▸ **Records excerpted from a collection**:
##############################

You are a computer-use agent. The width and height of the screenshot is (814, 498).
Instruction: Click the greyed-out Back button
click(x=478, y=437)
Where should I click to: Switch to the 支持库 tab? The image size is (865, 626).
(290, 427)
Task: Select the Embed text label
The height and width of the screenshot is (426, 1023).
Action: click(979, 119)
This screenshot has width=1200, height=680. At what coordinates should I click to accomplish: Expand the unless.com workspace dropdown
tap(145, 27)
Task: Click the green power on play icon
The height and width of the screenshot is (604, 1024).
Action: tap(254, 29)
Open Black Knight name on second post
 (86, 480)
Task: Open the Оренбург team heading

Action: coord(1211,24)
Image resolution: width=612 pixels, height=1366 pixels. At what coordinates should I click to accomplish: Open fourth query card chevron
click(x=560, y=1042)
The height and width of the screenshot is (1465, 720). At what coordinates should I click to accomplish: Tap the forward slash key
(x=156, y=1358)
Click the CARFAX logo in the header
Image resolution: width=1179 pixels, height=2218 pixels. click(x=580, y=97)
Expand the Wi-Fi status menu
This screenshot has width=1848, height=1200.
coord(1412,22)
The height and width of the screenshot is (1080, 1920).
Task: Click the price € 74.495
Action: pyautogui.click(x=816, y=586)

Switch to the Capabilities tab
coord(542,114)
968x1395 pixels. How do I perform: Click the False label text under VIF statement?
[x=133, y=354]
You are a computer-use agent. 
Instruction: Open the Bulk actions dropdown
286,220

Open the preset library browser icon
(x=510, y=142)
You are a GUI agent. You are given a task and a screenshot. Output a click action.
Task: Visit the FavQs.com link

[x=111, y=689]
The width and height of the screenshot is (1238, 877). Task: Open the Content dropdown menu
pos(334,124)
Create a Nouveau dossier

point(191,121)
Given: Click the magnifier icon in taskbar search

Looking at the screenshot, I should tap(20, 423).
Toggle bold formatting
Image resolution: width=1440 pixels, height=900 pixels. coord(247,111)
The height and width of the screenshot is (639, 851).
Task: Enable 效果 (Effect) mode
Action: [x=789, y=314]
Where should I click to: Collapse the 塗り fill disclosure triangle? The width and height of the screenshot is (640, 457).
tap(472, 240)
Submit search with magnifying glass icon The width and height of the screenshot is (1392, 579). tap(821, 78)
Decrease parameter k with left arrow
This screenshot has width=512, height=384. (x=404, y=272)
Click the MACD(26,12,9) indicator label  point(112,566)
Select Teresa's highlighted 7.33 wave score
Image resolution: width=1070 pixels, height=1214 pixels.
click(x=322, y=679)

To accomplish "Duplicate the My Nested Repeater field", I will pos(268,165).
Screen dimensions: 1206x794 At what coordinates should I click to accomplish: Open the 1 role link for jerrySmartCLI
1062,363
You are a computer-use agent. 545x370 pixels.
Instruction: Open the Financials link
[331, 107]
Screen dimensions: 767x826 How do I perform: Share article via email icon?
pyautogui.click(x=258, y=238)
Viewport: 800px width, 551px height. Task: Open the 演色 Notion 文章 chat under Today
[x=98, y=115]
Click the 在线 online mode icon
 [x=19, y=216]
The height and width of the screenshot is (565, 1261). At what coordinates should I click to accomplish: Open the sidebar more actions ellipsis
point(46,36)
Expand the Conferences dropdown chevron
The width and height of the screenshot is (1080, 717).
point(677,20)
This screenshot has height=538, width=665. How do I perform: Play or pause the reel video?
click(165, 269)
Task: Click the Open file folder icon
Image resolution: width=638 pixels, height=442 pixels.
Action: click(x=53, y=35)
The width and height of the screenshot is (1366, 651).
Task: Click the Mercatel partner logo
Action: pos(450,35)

##############################

▸ **ACTIVITY**: Of the lines in the data, report each one containing the string "agent".

▸ **ANSWER SPACE**:
You are a computer-use agent. The width and height of the screenshot is (814, 498).
You are a computer-use agent. 
You are a GUI agent. You are given a task and a screenshot. Output a click action.
You are a computer-use agent. 545x370 pixels.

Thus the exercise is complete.